▸ TASKS TO COMPLETE
A - In the mailing-list post about device latency, what is the cost of the operation on the clariion box that was tested?
B - List every duration in milliseconds that the mailing-list post about device latency gives.
C - Write a continuation of the mailing-list post about device latency, picking up after its last sentence.

▸ SOURCE
--------

David Chinner wrote:
On Thu, Feb 28, 2008 at 08:09:57AM -0500, Ric Wheeler wrote:
One more thought - what we really want here is to have a sense of the
latency of the device. In the S-ATA disk case, this optimization works
well for batching since we "spend" an extra 4ms worst case in the chance
of combining multiple, slow 18ms operations.
With the clariion box we tested, the optimization fails badly since the
cost is only 1.3 ms so we optimize by waiting 3-4 times longer than it
would take to do the operation immediately.
This problem has also seemed to me to be the same problem that IO
schedulers do with plugging - we want to dynamically figure out when to
plug and unplug here without hard coding in device specific tunings.
If we bypass the snippet for multi-threaded writers, we would probably
slow down this workload on normal S-ATA/ATA drives (or even higher
performance non-RAID disks).

--------

[Items listed in a dataset]
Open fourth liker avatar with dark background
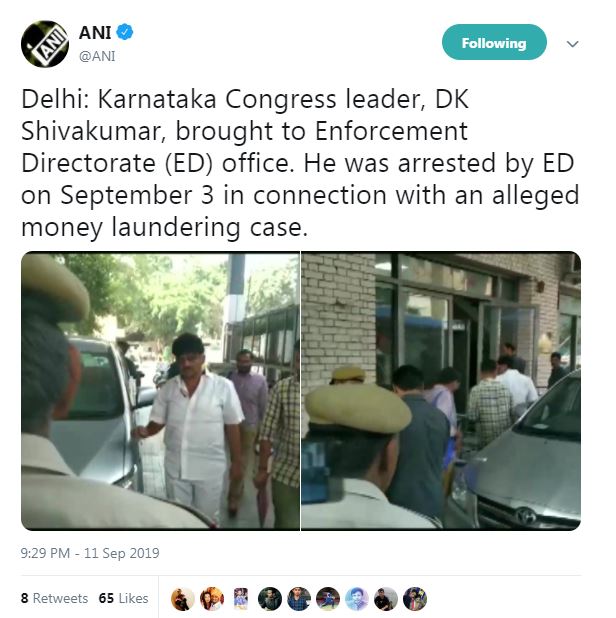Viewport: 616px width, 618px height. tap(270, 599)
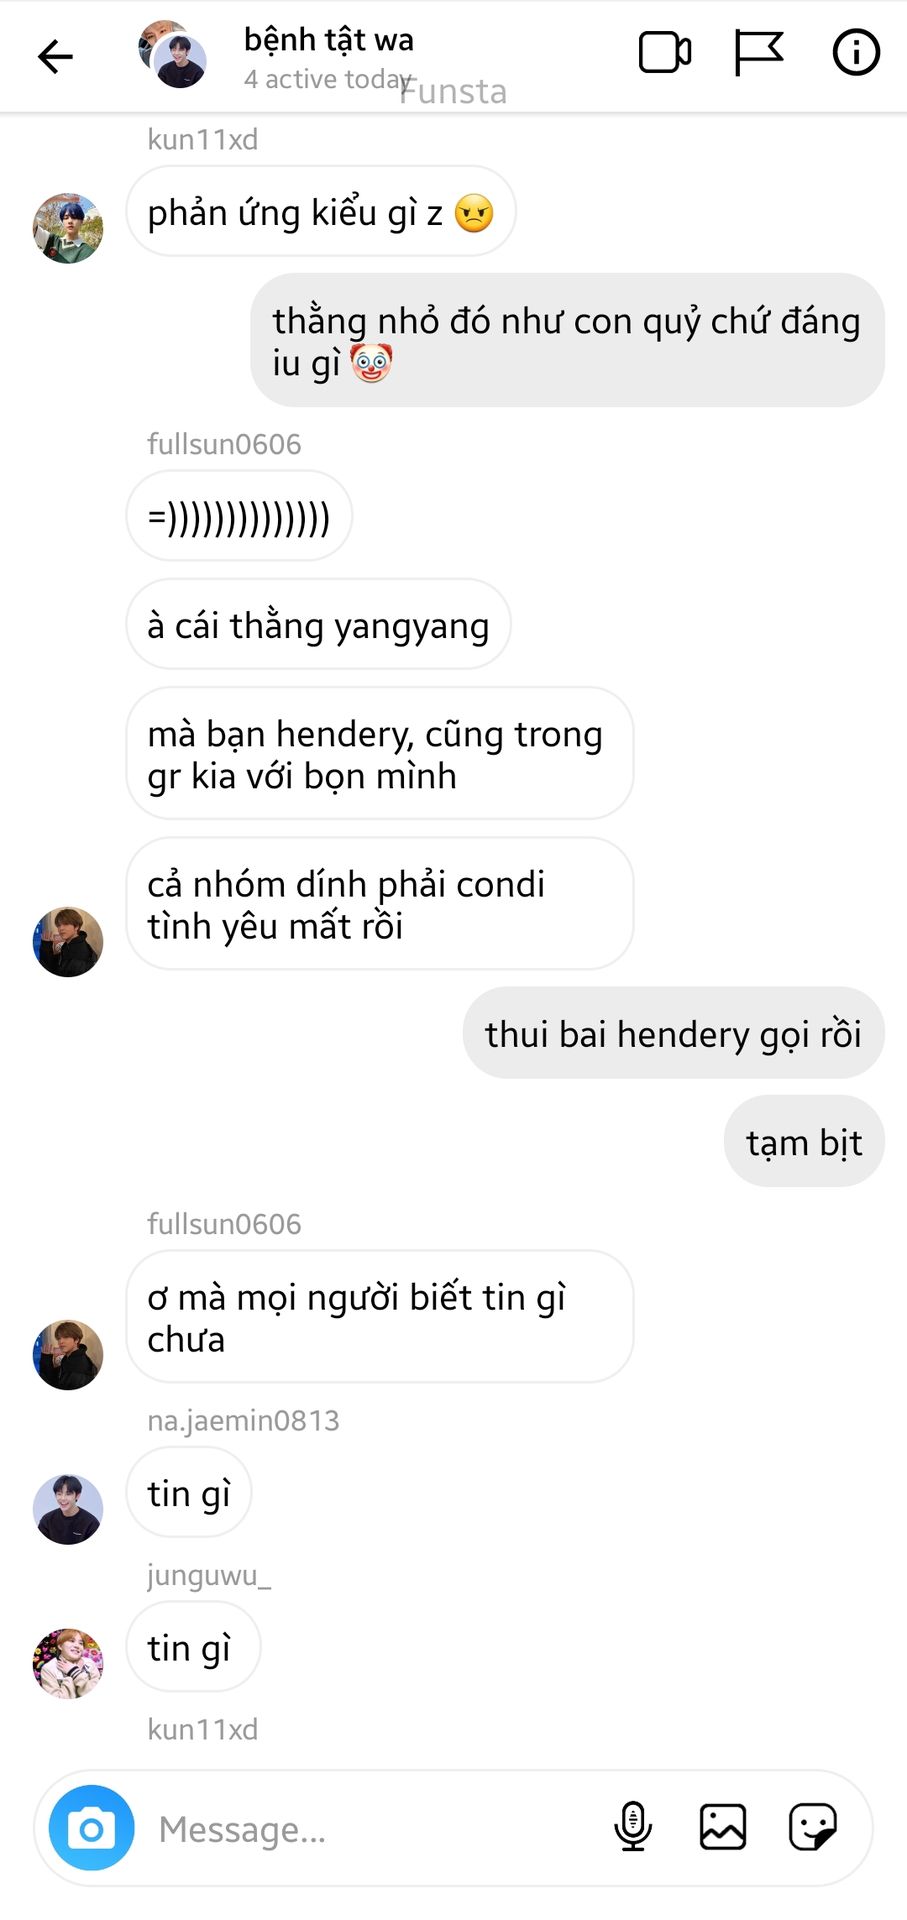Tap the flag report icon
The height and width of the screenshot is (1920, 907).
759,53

--------

▸ FINAL ANSWERS
A - 1.3 ms

B - 4ms, 18ms, 1.3 ms

C -
It's the self-tuning aspect of this problem that makes it hard. In
the case of XFS, the way this tuning is done is that we look at the
state of the previous log I/O buffer to check if it is still syncing
to disk. If it is sync to disk, we go to sleep waiting for that log
buffer I/O to complete. This holds the current buffer open to
aggregate more transactions before syncing it to disk and hence
allows parallel fsyncs to be issued in the one log write. The fact
that it waits for the previous log I/O to complete means it
self-tunes to the latency of the underlying storage medium.....
Cheers,
Dave.
With the experiments we ran before, the heuristic did eventually start
helping when we hit really high numbers of concurrent writing threads on
the Clariion box. I forget how many, but it was at least 12 or so.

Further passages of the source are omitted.